Never in a year of Tuesdays was the Table Dash more challenging than during the 2015 NBA finals. The Clippers were out of it, and the Lakers were nowhere near it. But Golden State, California’s last hope, were set to win it all if they could only take down LeBron James and his supporting cast. On the night of game three, trying to snag seats for eight, we arrived early for trivia to find the place as crowded as we’d ever seen it. It was the fourth quarter; we’d have to wait out the game, at which point tables would clear as the clientele shifted from jock to nerd. Some of us stood outside with the smokers while a few of us floated awkwardly in the narrow passage between the front door and the seating area. After several minutes of dodging harried waitresses and drunk Warriors fans, I shifted to a spot in front of a young couple’s booth in an attempt to get out of the way.
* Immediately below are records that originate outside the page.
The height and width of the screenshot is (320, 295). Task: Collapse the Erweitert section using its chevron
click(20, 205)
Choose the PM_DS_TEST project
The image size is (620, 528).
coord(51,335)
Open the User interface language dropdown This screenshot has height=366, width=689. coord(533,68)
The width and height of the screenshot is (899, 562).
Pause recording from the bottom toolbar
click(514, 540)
The couple was seated side by side on one part of the booth – whether for intimacy or a better view of the TV, it wasn’t clear. Very aware that I was standing conspicuously in front of them, I asked if I was blocking their view of the game. When they said no and asked if I wanted to sit down in the empty half of their booth, I decided to go for it. They seemed nice enough, and it would allow me to stop worrying about finding a table, as the group across the aisle was about to leave too, meaning my friends could swoop in, no problem.
Over the next 15 minutes, I surprised myself with my own energetic friendliness. I learned that my new tablemates were visiting from New Jersey; like me, they were rooting for Golden State out of ill will for LeBron; and the woman of the pair was a hairdresser whose lavender hair had just been dyed that shade earlier that day. The highlight of our brief encounter came when I told them that I was trying to make it as a screenwriter. The purple-haired woman looked at me earnestly and said, “You're going to make it. I truly believe that you get back the energy you put out into the world, and you have such a positive energy.” As if that ego boost weren’t reward enough for my stranger gamble, after the couple left and my friends sat down, I was congratulated for my dedication to table getting and my prowess at friend-making. Trivia night began with me feeling like a real champion in this little game called life.
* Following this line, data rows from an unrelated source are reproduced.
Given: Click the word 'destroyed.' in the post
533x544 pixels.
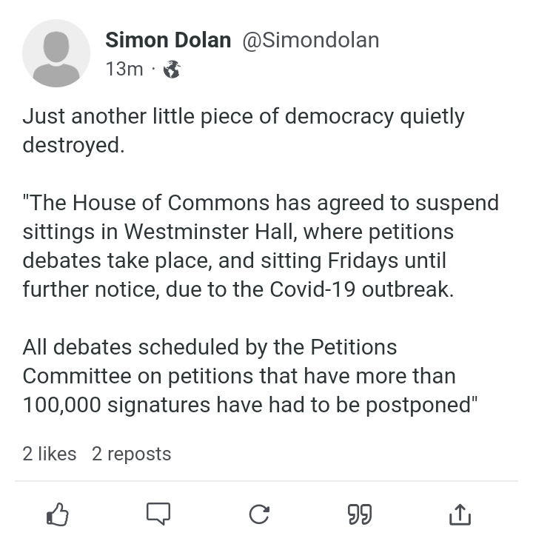Looking at the screenshot, I should click(x=73, y=144).
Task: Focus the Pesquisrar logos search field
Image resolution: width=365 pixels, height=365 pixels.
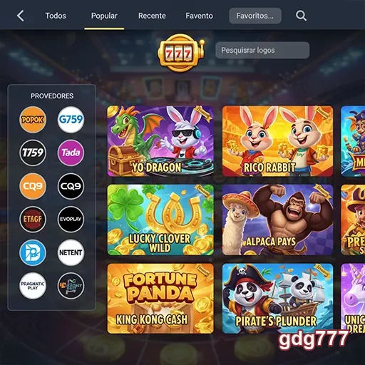Action: [x=262, y=50]
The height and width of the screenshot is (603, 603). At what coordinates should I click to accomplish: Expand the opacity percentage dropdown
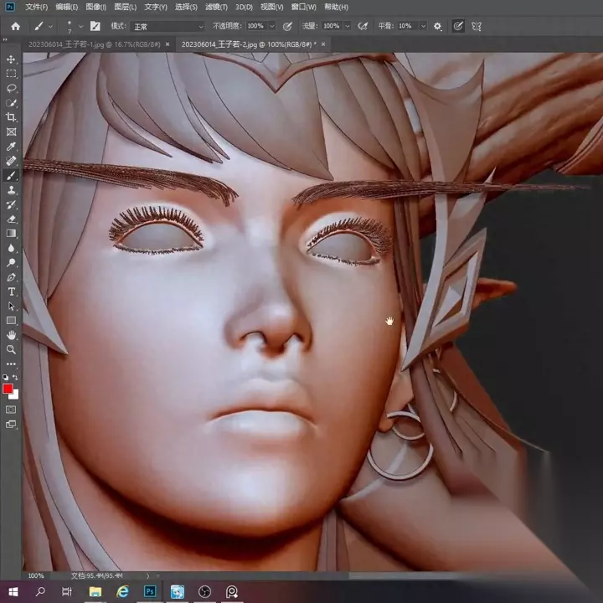272,26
It was one week later, on the heels of this social success story, that I met Joe. It was the night of game six of the NBA finals, and we came to the bar ready to do battle in the seating wars that we were sure to find there. The first wave of our group made a miscalculation, snagging a four-top that had no nearby seating prospects for the rest of us. The game ended – Golden State won the championship – and the sportsfans began to pay their tabs and finish their beers. I was on the lookout for someone leaving, and my eyes landed on Joe. To be honest, he was hard to miss. He was a hefty, middle-aged, white guy, red-faced and seated by himself at a booth, an empty beer glass and a giant pizza box on the table before him. The people at the table across from him had just left, and he'd been sitting there looking like he’d been ready to leave for the past 10 minutes. My friend Nick slid into the newly empty booth, but it wasn’t big enough for our whole group. Dammit, I wanted this dude’s neighboring table.
So I went in, leaned over to this puffy man and, as politely as possible, asked, “Are you leaving soon, or are you staying for trivia?" He turned to me slowly, uncomprehending. But hey, it was loud in there. So I asked again: are you leaving? He said that he was, but made no move to depart. When he added, speech slurred, that I should sit down, I hesitated. But then I thought of the week before. I thought about what a wonderful, friendly, warm hearted person I am, that kind of person who gives strangers – even dazed, bloated strangers – the benefit of the doubt. So I sat, just perching on the booth’s edge.
My left butt cheek had barely touched down onto the vinyl when Joe jerked his head across the aisle to my friend Nick, who stared ahead at the front door, completely unaware of Joe. The din of the crowded bar made it difficult to hear anyone more than a couple feet away. "Is that your boyfriend?” he slurred. He must have seen us talking before.
Already second guessing my benevolence toward odd strangers, I lied. ”Yes, yes he is,” I replied, trying to sound like it was obvious.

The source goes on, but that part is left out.